## Directions
Identify all lines of the data containing the string "computer" and copy them.

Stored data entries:
--- START ---
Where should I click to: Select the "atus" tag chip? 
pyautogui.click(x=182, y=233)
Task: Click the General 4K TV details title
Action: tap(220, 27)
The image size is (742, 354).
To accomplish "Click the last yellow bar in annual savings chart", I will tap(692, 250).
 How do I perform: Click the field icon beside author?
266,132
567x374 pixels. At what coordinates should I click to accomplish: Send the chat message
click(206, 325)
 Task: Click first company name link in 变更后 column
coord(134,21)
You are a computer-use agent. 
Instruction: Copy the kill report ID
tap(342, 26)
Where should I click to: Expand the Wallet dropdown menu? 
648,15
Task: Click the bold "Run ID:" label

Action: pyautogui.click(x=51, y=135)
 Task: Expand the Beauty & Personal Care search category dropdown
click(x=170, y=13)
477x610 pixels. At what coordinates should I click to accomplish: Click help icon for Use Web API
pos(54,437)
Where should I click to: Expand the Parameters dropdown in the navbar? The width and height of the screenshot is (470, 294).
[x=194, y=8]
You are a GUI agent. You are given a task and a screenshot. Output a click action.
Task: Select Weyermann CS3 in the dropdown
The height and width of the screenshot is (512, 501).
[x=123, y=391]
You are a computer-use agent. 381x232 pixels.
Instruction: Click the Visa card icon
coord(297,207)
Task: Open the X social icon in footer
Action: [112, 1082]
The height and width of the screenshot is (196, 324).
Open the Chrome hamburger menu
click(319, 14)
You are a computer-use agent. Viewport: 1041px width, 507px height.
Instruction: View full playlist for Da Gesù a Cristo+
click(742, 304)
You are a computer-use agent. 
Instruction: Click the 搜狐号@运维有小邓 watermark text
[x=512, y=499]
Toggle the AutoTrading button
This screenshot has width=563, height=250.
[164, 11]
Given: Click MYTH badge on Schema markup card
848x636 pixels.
--- END ---
## Solution to the problem
You are a computer-use agent. 
You are a computer-use agent. 381x232 pixels.
You are a computer-use agent. Viewport: 1041px width, 507px height.
You are a computer-use agent. 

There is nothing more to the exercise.